● Task data
-------------------------

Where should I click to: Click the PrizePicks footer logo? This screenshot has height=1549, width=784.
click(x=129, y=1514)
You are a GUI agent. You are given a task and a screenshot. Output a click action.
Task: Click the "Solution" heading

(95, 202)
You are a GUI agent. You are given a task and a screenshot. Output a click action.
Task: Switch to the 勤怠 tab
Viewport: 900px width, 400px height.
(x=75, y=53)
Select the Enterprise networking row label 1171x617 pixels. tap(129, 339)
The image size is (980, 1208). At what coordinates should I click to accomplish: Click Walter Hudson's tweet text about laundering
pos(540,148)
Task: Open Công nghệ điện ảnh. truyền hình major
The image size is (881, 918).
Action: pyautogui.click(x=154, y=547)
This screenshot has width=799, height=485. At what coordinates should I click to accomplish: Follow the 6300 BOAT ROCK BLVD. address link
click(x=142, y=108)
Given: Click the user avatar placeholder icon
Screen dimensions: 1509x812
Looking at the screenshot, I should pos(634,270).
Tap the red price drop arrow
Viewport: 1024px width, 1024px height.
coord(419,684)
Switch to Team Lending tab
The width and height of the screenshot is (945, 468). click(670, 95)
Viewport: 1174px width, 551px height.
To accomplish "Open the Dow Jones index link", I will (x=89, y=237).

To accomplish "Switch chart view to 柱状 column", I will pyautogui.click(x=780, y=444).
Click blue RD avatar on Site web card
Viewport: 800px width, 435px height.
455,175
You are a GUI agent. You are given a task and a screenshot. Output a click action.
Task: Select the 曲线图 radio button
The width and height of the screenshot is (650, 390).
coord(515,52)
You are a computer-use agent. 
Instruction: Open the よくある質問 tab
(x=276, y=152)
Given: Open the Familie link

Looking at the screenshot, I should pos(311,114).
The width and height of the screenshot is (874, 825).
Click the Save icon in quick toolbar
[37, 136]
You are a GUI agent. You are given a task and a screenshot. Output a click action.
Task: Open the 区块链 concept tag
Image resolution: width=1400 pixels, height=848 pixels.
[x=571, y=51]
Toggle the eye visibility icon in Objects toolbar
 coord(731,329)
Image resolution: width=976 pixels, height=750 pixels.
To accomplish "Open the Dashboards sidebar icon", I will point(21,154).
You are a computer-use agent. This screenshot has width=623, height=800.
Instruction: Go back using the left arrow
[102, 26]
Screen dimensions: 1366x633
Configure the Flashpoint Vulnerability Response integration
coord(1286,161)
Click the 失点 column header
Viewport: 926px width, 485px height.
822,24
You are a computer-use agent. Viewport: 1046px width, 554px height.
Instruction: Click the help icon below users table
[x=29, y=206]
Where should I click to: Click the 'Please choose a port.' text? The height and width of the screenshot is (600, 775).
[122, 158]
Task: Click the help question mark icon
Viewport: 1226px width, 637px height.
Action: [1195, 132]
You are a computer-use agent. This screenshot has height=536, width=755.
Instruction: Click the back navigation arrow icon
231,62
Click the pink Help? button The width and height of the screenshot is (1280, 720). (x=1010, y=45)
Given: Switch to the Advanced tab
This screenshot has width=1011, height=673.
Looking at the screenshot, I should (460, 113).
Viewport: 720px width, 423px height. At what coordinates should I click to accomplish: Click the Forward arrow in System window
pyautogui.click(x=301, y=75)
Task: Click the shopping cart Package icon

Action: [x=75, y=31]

-------------------------

● Task objective
With nothing added or left out, print the data again.

● Response for this exercise
Where should I click to: Click the PrizePicks footer logo? This screenshot has height=1549, width=784.
click(x=129, y=1514)
You are a GUI agent. You are given a task and a screenshot. Output a click action.
Task: Click the "Solution" heading

(95, 202)
You are a GUI agent. You are given a task and a screenshot. Output a click action.
Task: Switch to the 勤怠 tab
Viewport: 900px width, 400px height.
(x=75, y=53)
Select the Enterprise networking row label 1171x617 pixels. tap(129, 339)
The image size is (980, 1208). At what coordinates should I click to accomplish: Click Walter Hudson's tweet text about laundering
pos(540,148)
Task: Open Công nghệ điện ảnh. truyền hình major
The image size is (881, 918).
Action: pyautogui.click(x=154, y=547)
This screenshot has width=799, height=485. At what coordinates should I click to accomplish: Follow the 6300 BOAT ROCK BLVD. address link
click(x=142, y=108)
Given: Click the user avatar placeholder icon
Screen dimensions: 1509x812
Looking at the screenshot, I should pos(634,270).
Tap the red price drop arrow
Viewport: 1024px width, 1024px height.
coord(419,684)
Switch to Team Lending tab
The width and height of the screenshot is (945, 468). click(670, 95)
Viewport: 1174px width, 551px height.
To accomplish "Open the Dow Jones index link", I will (x=89, y=237).

To accomplish "Switch chart view to 柱状 column", I will pyautogui.click(x=780, y=444).
Click blue RD avatar on Site web card
Viewport: 800px width, 435px height.
455,175
You are a GUI agent. You are given a task and a screenshot. Output a click action.
Task: Select the 曲线图 radio button
The width and height of the screenshot is (650, 390).
coord(515,52)
You are a computer-use agent. 
Instruction: Open the よくある質問 tab
(x=276, y=152)
Given: Open the Familie link

Looking at the screenshot, I should pos(311,114).
The width and height of the screenshot is (874, 825).
Click the Save icon in quick toolbar
[37, 136]
You are a GUI agent. You are given a task and a screenshot. Output a click action.
Task: Open the 区块链 concept tag
Image resolution: width=1400 pixels, height=848 pixels.
[x=571, y=51]
Toggle the eye visibility icon in Objects toolbar
 coord(731,329)
Image resolution: width=976 pixels, height=750 pixels.
To accomplish "Open the Dashboards sidebar icon", I will point(21,154).
You are a computer-use agent. This screenshot has width=623, height=800.
Instruction: Go back using the left arrow
[102, 26]
Screen dimensions: 1366x633
Configure the Flashpoint Vulnerability Response integration
coord(1286,161)
Click the 失点 column header
Viewport: 926px width, 485px height.
822,24
You are a computer-use agent. Viewport: 1046px width, 554px height.
Instruction: Click the help icon below users table
[x=29, y=206]
Where should I click to: Click the 'Please choose a port.' text? The height and width of the screenshot is (600, 775).
[122, 158]
Task: Click the help question mark icon
Viewport: 1226px width, 637px height.
Action: [1195, 132]
You are a computer-use agent. This screenshot has height=536, width=755.
Instruction: Click the back navigation arrow icon
231,62
Click the pink Help? button The width and height of the screenshot is (1280, 720). (x=1010, y=45)
Given: Switch to the Advanced tab
This screenshot has width=1011, height=673.
Looking at the screenshot, I should (460, 113).
Viewport: 720px width, 423px height. At what coordinates should I click to accomplish: Click the Forward arrow in System window
pyautogui.click(x=301, y=75)
Task: Click the shopping cart Package icon

Action: [x=75, y=31]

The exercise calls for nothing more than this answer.